Ho
preso coraggio, finalmente. Rileggendo le qualità scritte finora
mi sono accorto che stavo cercando di focalizzare un'idea, ma quasi
impaurito dall'esagerata grandezza del mio intento nascosto, ci giravo
intorno, perdevo tempo. Ho preso coraggio, finalmente.
Nel cercare di decifrare appieno il linguaggio video, mi sono scontrato
in un percorso a ritroso; sono prima passato per la fotografia, poi
ho sbattuto il muso nella fisica della cinematica e della causa-effetto,
per poi giungere alla metafisica. Ora voglio ripercorre questo percorso
al contrario, partendo dal minuscolo e densissimo significato dell'immagine,
per poi arrivare alla struttura video compiuta.

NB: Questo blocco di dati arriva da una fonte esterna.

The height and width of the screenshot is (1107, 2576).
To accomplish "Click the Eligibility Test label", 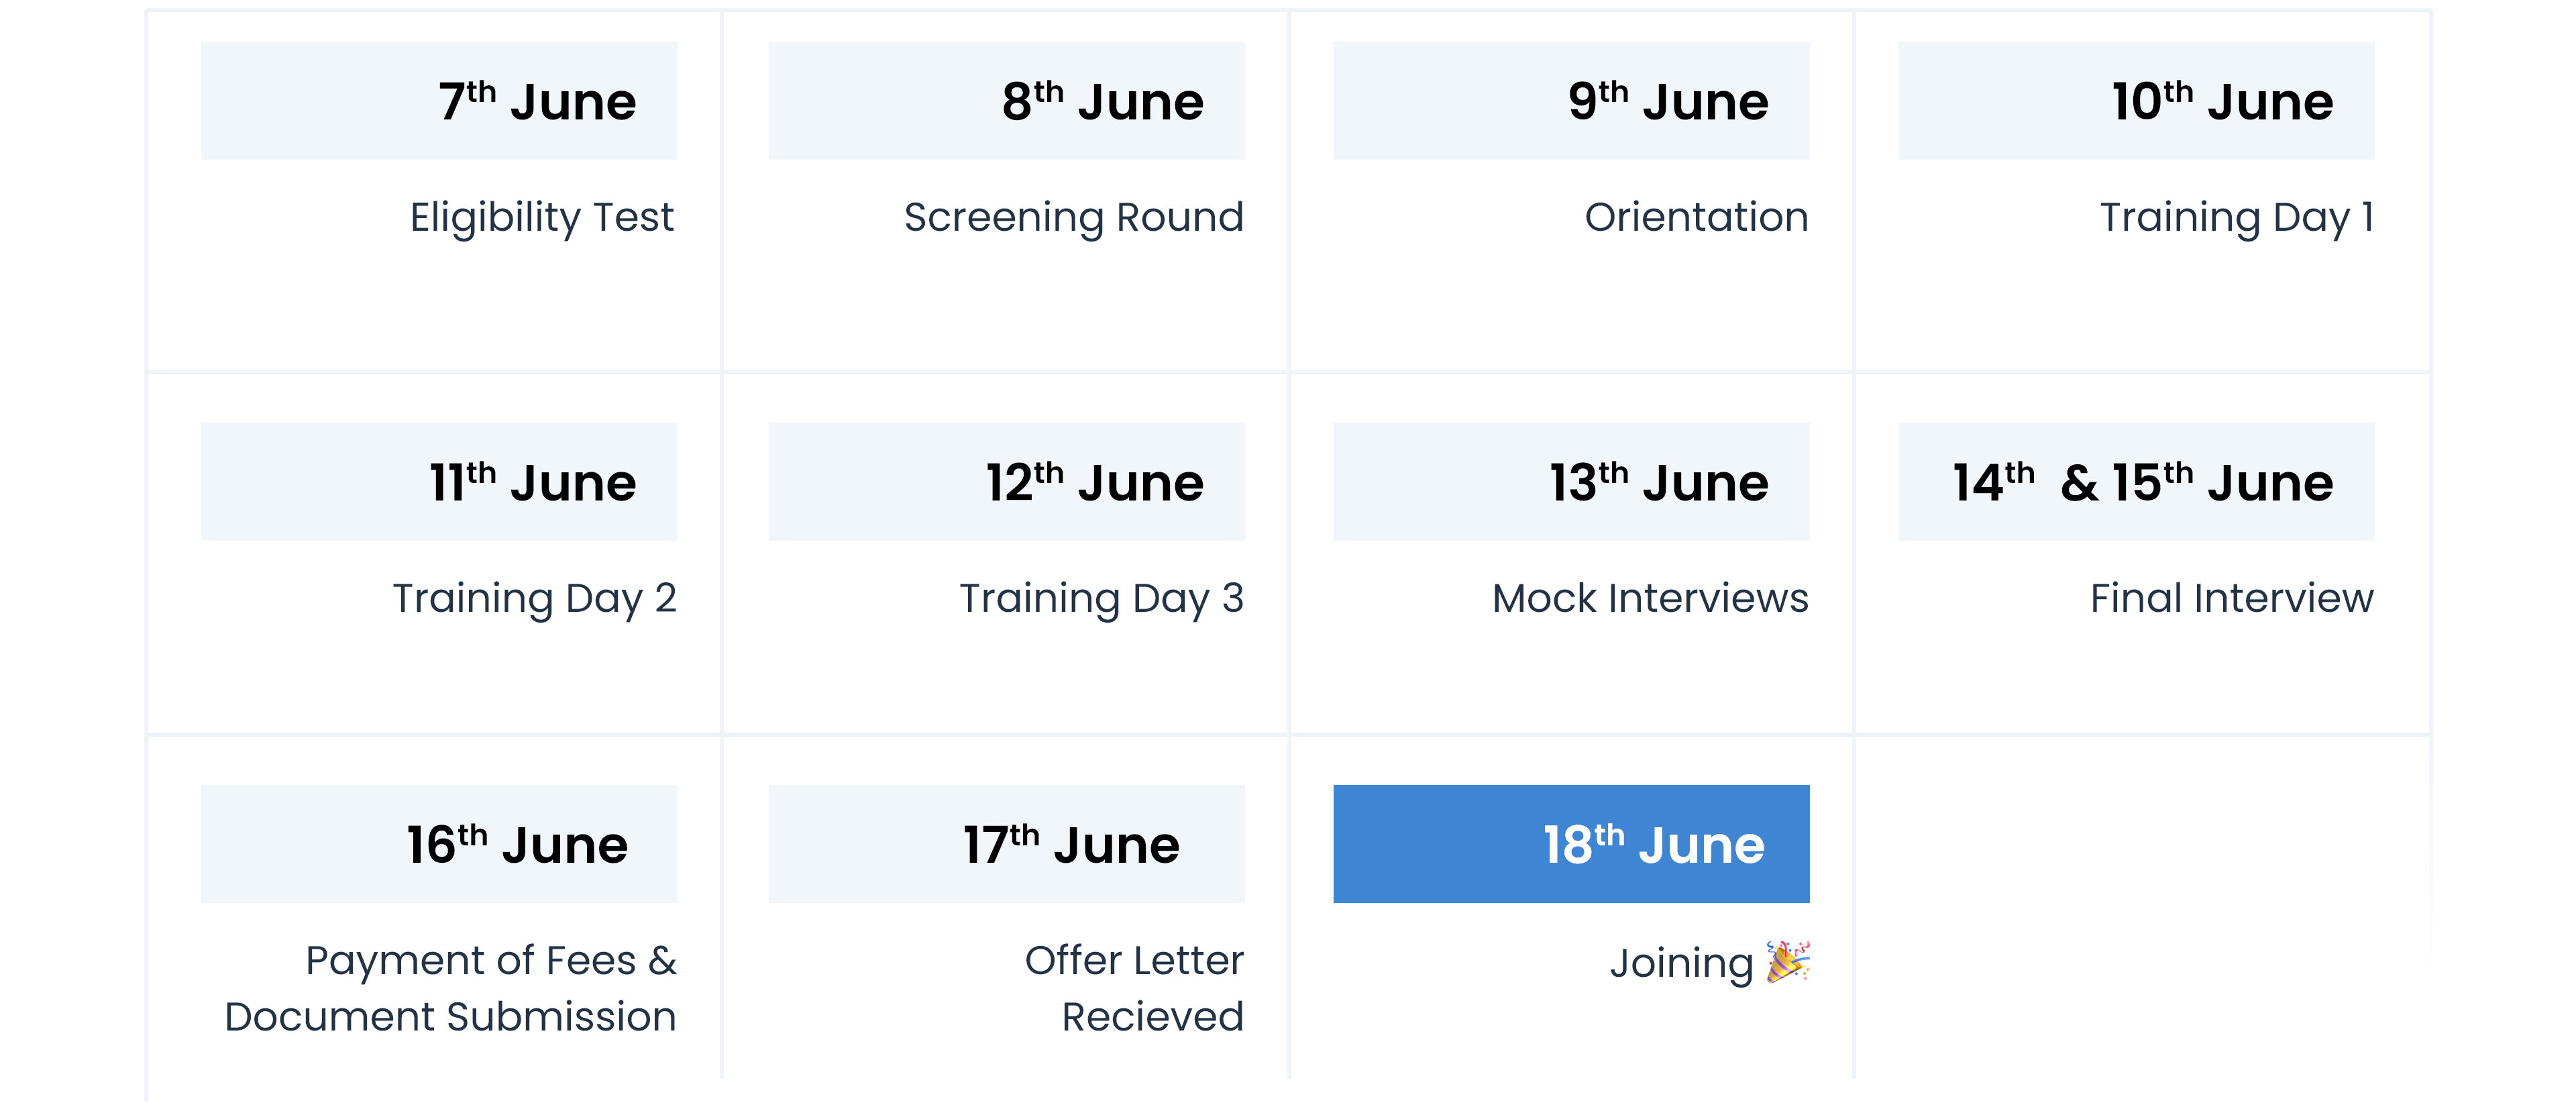I will coord(542,218).
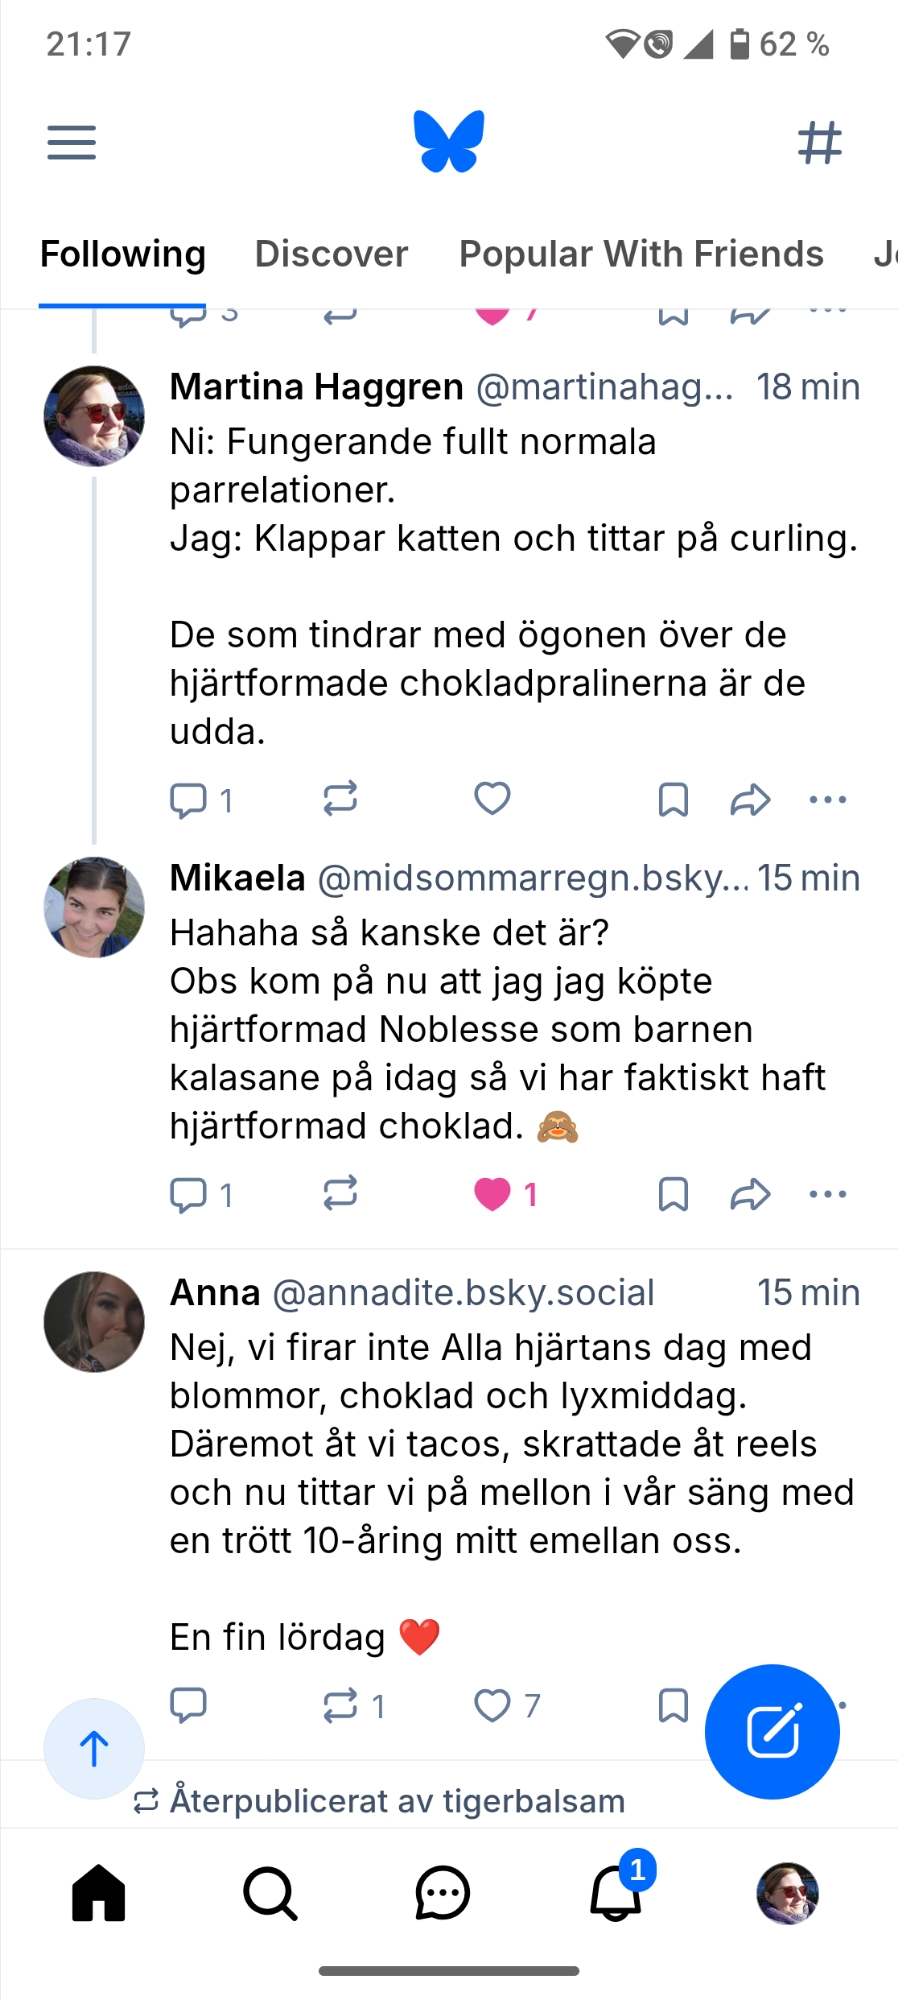Share Mikaela's post via arrow icon
The width and height of the screenshot is (898, 2000).
[750, 1194]
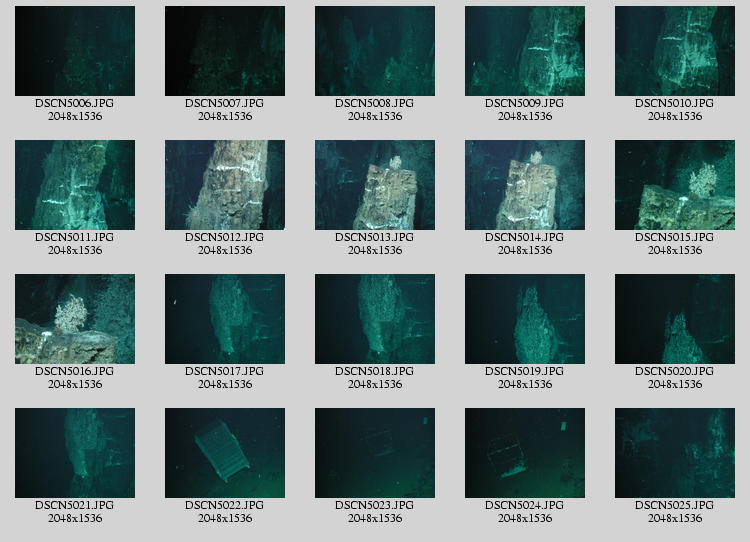View the DSCN5011.JPG thumbnail image

(x=75, y=185)
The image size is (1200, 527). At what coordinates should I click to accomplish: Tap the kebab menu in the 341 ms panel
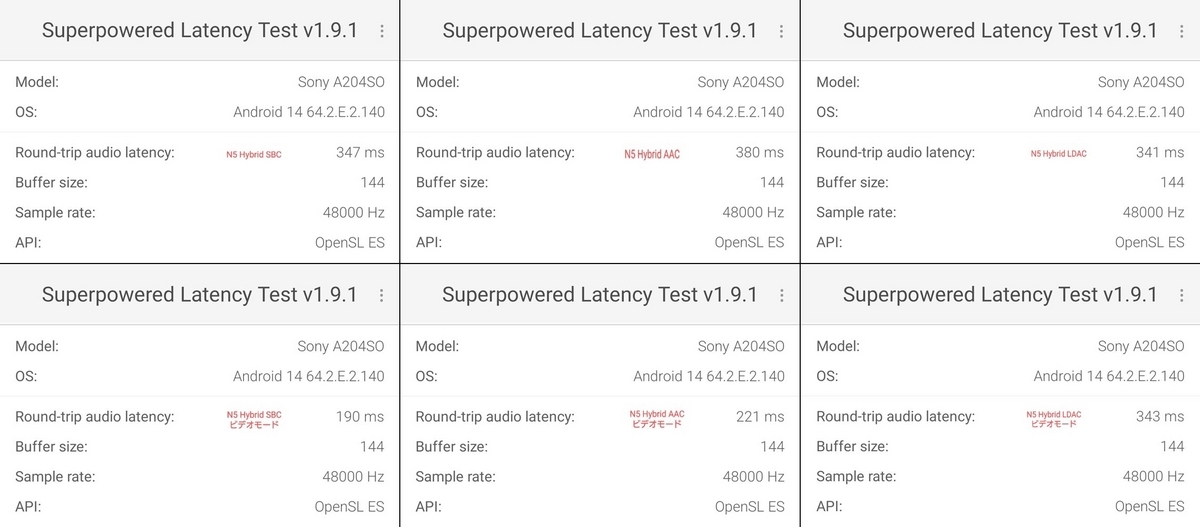point(1182,31)
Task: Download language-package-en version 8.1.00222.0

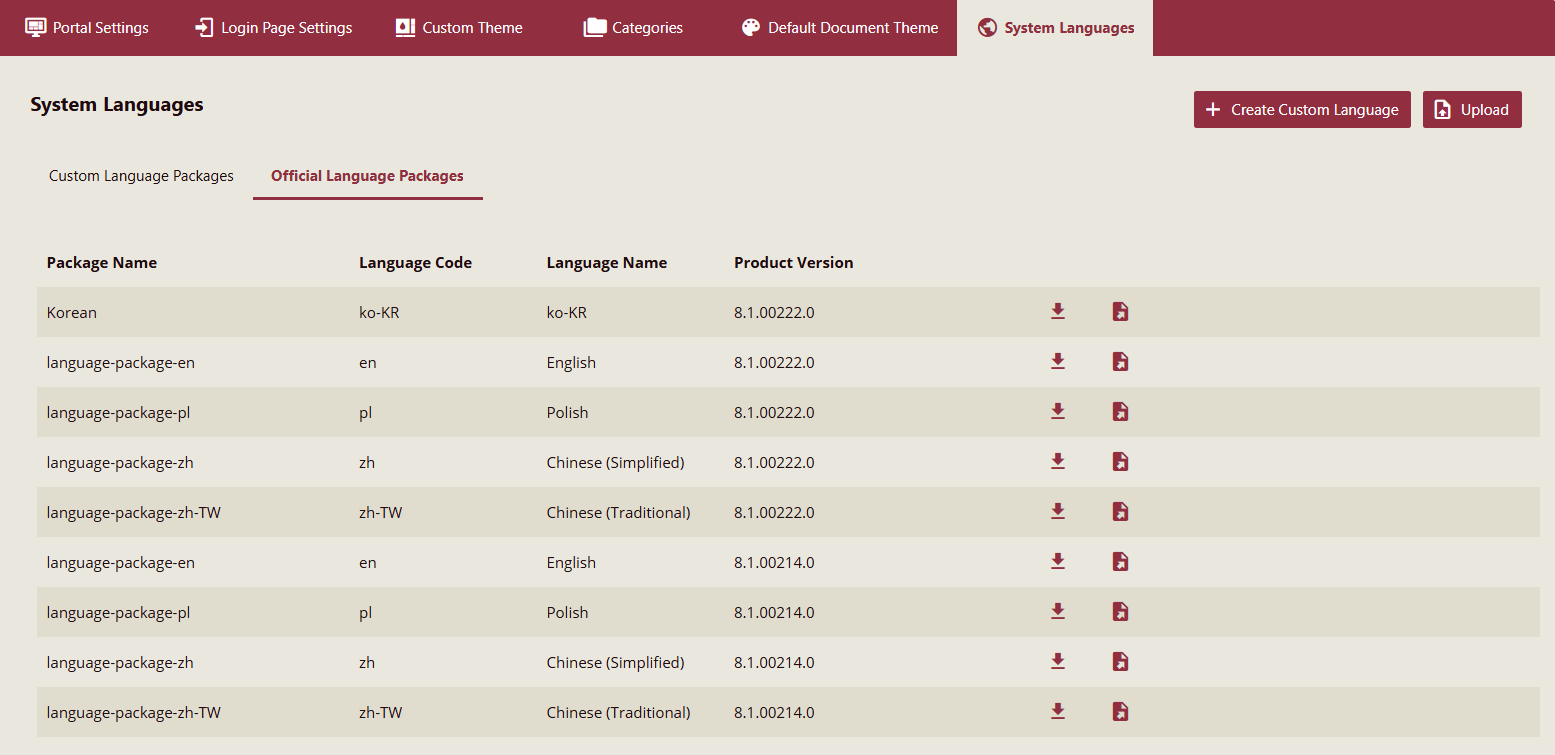Action: tap(1058, 361)
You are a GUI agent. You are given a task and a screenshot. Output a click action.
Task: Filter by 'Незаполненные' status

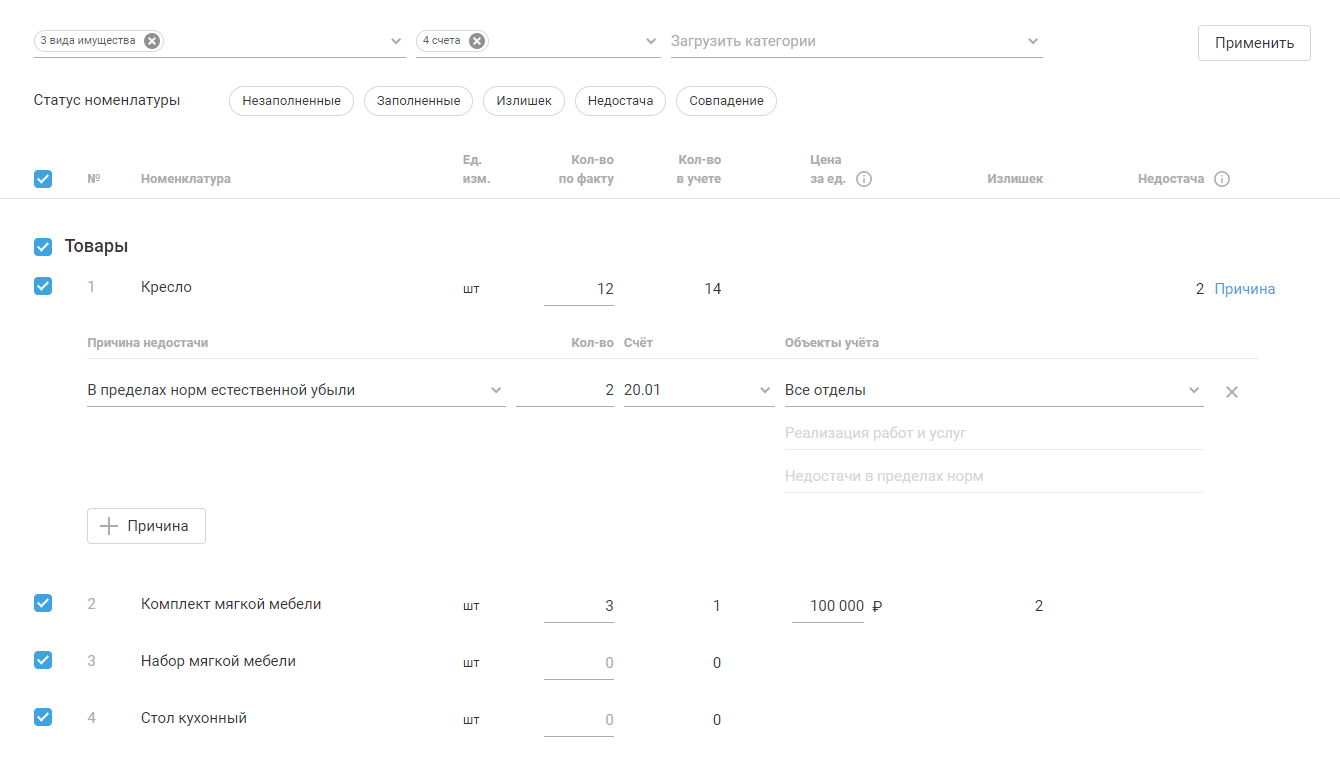[x=291, y=101]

In informatica un'immagine altro non è se non l'unione di tanti
punti luminosi, di diverso colore, che posti uno di fianco all'altro
formano l'immagine. In realtà tra un punto e un altro (ci sarebbe
da discutere poi sulla definizione di punto, che però nell'ambito
informatico trova un'ancora di salvezza nella definizione della scheda
video, cioè nel suddividere uno schermo in un reticolo indivisibile;
nel mondo reale mai si è riusciti a raggiungere un reticolo
indivisibile) esistono spazi vuoti, quelli che definiscono un punto
da un altro. La difettosità del nostro occhio non ci permette
di vedere quest'imperfezione, dandoci l'idea di un'immagine. Quindi
alla base dell'immagine, che è la madre del video, esiste un
errore di valutazione, un approssimazione. Molti di voi potrebbero
farmi notare la precarietà di un parallelismo tra video digitale
e analogico, formalizzando il mio pensiero sul veicolo. In realtà
anche il veicolo analogico presenta una struttura speculativa basata
su un nostro errore di valutazione, che è l'interazione intermolecolare
e interatomica della stampa della foto (o della pellicola). Tra molecole
e atomi esistono vuoti che in relazione alle grandezze dei pieni sono
mostruose. In realtà noi si dovrebbe vedere tanto vuoto punteggiato,
ogni tanto, da piccoli minuscoli invisibili pieni (il rapporto tra
il nucleo di un atomo e la sua nuvola d'elettroni è di un pallone
da calcio in mezzo all'aeroporto di New York).
Quindi, prescindendo dalla natura analogica o digitale dell'opera,
si ha sempre di fronte ad un oggetto che contiene un errore strutturale,
un'imperfezione che renderà l'opera sempre un passo indietro
all'idea che si ha di lei, bella o brutta che sia.